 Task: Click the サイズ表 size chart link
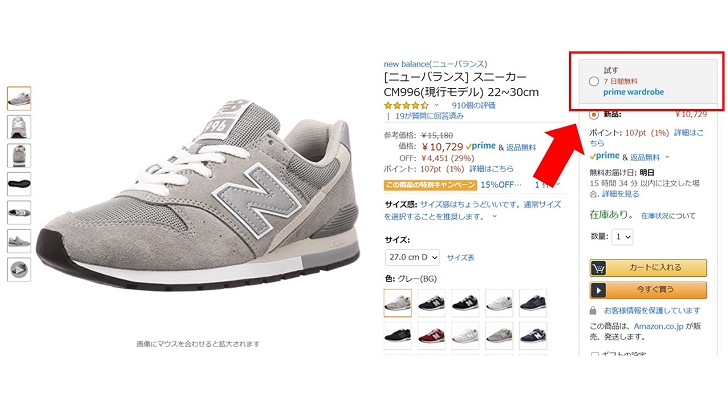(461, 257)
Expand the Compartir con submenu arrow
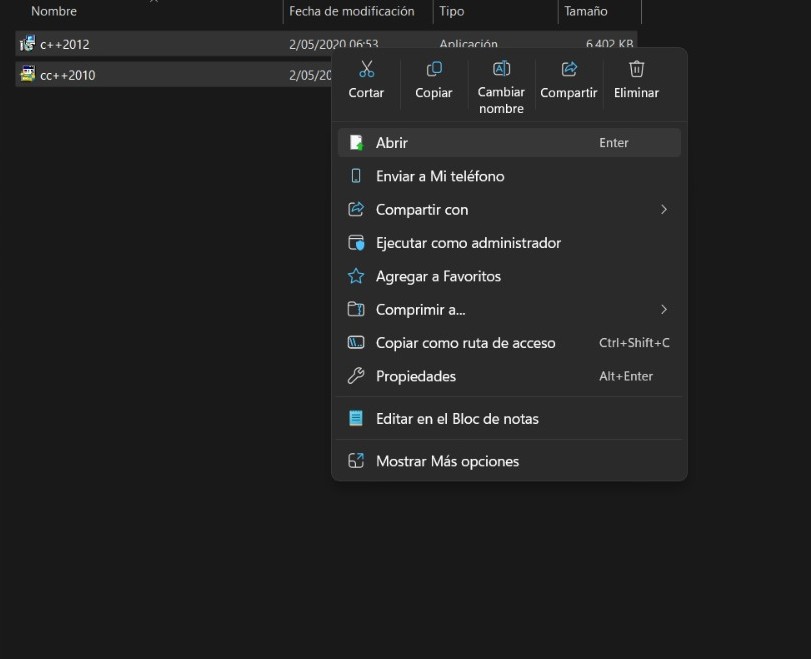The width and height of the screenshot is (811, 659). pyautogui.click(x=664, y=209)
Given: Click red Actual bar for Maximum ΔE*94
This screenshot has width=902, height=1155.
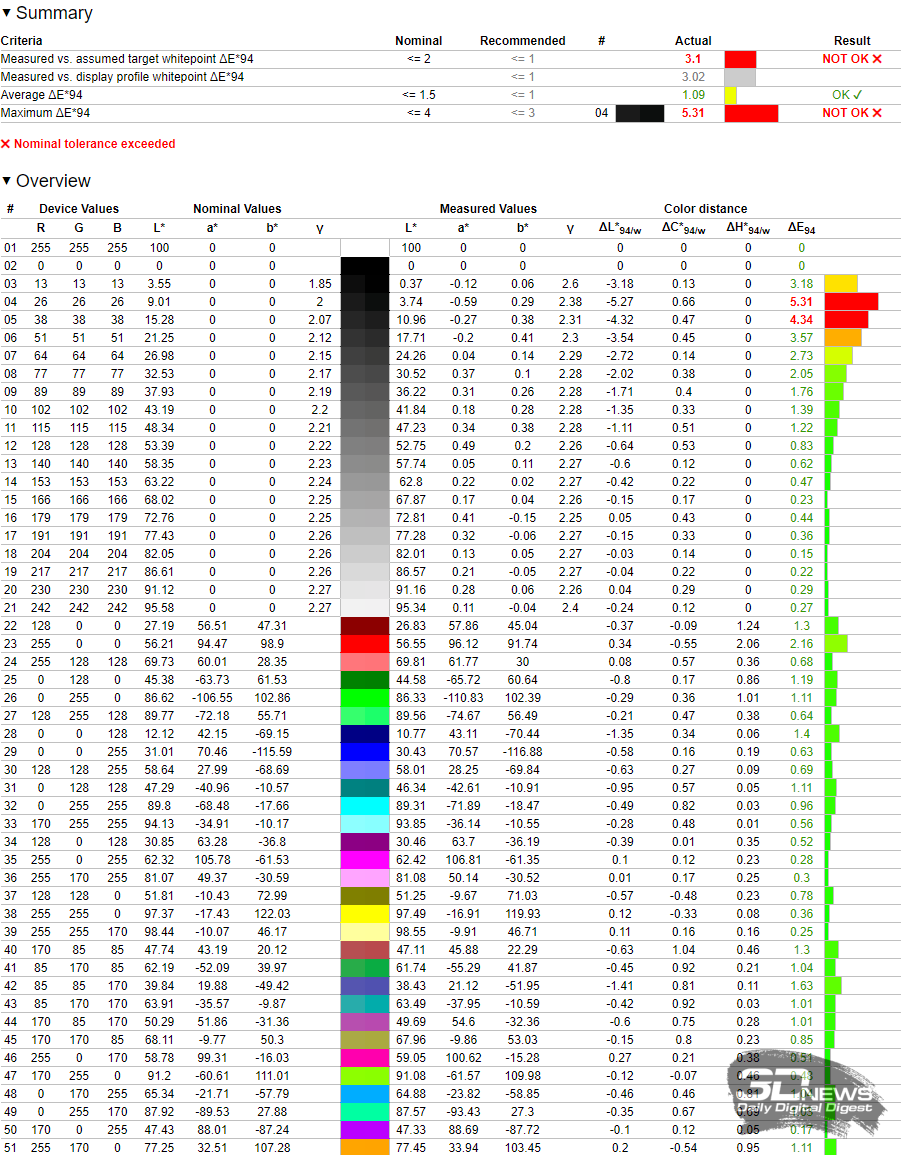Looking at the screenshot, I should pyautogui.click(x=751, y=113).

Exercise objective: Reproduce every line of the material above word for word, omitting the pictures.

Response to this exercise:
 Task: Click the サイズ表 size chart link
(461, 257)
Expand the Compartir con submenu arrow
The width and height of the screenshot is (811, 659). pyautogui.click(x=664, y=209)
Given: Click red Actual bar for Maximum ΔE*94
This screenshot has width=902, height=1155.
Looking at the screenshot, I should pyautogui.click(x=751, y=113).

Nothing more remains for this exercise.